> WHAT IS REQUIRED:
Among the entries, find each line that includes the string "computer" and list it.

ENTRIES SUPPLIED below:

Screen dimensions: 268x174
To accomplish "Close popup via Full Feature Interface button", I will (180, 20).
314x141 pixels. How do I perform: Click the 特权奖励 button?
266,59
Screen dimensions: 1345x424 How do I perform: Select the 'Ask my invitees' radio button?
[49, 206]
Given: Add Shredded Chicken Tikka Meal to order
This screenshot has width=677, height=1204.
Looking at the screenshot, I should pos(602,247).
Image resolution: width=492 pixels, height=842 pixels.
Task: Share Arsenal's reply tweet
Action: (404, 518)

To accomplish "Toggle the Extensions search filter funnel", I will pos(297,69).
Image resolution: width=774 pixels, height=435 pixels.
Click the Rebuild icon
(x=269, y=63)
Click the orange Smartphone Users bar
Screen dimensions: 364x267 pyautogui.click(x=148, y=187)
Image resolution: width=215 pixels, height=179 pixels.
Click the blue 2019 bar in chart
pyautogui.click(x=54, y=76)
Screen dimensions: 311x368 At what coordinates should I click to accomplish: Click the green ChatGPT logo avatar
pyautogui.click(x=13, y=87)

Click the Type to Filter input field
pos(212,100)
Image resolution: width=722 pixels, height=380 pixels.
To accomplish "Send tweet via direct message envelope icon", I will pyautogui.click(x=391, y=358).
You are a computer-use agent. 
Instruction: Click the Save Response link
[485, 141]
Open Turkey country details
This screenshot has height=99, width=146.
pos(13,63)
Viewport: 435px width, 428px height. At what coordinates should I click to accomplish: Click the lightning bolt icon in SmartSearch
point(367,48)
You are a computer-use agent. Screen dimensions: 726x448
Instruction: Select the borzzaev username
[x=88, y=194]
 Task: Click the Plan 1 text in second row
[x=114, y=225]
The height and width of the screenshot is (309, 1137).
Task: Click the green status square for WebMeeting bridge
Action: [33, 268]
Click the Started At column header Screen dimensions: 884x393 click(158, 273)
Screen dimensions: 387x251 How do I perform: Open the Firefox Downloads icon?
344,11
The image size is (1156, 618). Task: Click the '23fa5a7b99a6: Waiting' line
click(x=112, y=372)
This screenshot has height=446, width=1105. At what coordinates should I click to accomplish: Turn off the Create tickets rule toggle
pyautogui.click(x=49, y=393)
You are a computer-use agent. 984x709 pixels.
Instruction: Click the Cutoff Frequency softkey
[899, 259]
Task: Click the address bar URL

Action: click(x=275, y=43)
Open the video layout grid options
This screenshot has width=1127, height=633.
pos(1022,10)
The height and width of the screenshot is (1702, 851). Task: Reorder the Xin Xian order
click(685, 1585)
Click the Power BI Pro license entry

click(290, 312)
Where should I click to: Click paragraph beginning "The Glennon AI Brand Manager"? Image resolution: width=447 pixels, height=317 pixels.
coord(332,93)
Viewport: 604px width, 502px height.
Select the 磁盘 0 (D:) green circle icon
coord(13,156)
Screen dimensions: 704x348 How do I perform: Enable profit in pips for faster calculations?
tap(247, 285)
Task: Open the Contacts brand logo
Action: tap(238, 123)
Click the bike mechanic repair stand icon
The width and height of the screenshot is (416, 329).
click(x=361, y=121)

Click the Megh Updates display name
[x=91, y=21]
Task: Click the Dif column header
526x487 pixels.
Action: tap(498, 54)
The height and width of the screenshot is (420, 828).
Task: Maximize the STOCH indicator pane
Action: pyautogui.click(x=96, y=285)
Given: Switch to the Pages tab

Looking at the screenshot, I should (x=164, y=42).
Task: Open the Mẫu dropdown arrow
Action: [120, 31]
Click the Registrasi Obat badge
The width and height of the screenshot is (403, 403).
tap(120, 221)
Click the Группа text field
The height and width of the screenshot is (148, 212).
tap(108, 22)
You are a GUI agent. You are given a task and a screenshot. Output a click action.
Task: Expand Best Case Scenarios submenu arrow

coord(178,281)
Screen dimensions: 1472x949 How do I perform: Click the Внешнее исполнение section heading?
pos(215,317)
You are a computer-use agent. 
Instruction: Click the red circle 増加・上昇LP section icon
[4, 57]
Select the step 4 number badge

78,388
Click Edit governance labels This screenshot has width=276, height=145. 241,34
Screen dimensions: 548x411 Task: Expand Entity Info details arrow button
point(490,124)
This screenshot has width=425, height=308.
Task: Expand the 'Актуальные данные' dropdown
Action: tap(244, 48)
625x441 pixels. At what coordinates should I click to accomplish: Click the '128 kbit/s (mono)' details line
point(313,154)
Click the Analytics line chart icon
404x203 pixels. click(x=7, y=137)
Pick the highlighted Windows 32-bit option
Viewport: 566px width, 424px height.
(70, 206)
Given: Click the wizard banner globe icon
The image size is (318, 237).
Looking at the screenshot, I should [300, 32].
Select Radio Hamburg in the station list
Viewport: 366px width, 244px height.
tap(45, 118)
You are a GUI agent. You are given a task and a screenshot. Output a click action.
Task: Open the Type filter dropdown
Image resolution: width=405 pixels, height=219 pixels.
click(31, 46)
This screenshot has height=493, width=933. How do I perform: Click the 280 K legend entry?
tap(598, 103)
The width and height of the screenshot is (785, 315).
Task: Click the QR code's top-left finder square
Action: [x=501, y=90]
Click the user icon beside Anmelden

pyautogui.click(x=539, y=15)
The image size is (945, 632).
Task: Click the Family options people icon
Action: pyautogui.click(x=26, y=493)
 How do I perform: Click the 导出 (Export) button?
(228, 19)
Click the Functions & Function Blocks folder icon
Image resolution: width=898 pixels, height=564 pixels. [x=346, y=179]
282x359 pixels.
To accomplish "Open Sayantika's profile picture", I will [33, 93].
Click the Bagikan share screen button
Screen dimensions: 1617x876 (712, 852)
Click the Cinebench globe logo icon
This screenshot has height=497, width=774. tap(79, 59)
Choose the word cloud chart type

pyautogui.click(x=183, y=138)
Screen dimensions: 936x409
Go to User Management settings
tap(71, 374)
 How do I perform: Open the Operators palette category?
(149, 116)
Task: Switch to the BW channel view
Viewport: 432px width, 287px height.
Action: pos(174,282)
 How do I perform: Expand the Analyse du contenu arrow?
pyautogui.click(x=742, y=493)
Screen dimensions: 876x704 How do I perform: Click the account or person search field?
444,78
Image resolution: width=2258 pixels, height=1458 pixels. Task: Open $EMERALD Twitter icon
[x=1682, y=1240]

End of ENTRIES SUPPLIED.

> RESPONSE TO THIS EXERCISE:
You are a computer-use agent. 
You are a computer-use agent. Screen dimensions: 726x448
You are a computer-use agent. 984x709 pixels.
You are a computer-use agent. 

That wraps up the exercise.